Okay. So here's what I'm going to do. I'm going to just try to develop something very simple here. I've got an empty directory. I'm going to try and make a little homepage for my awesome container use project. And I'm going to use clod. Cloud code. I'm going to try and use a bunch of them.

Hopefully I made something very clear. This is not a coding agent. It's environments that are portable that you can attach to any coding agent. That's the idea. So you like clod? Use clod. You like codecs? Use codecs. Et cetera, et cetera, et cetera. In an IDE. In the command line.

Whatever. And also in the cloud. Right? In CI. Lots of cool things you can do once you're async. So one of the reasons the team said don't do a demo is I'm actually terrible at using cloud. So I have an alias for remembering the flag to disable all permissions.

I can never remember it. And I have a prompt here. I'll read it to you in a minute. But it's basically make me a homepage. Make it a Go web app so I can know what's going on because I'm not a cool kid writing TypeScript. And run the app when you're done.

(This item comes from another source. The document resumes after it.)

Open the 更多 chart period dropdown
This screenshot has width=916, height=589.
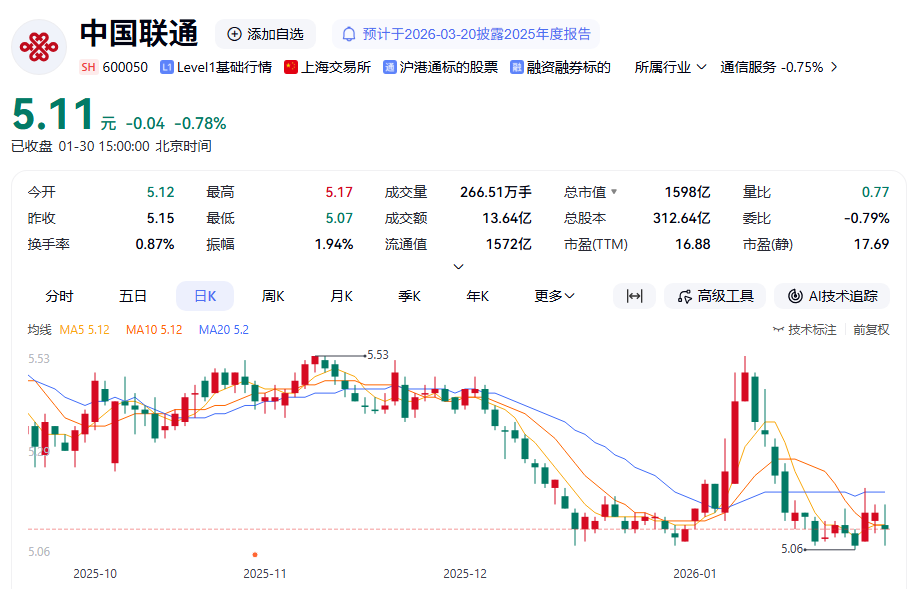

So while this runs, while this maybe runs, hopefully. Okay. Okay, cool. So what's happening here is I configured cloud code to use, you know, with container use. To use containers, literally. Yeah, MCP. So it was an MCP integration. There are other integrations that we're working on. But MCP is the obvious place to start.

And so now it has, you know, all its usual tools. This is vanilla cloud code. But now it can create an environment for itself. And now it's editing files in that environment, like a little sandbox. And it can also run commands to build it and test it and, of course, run it in ephemeral containers.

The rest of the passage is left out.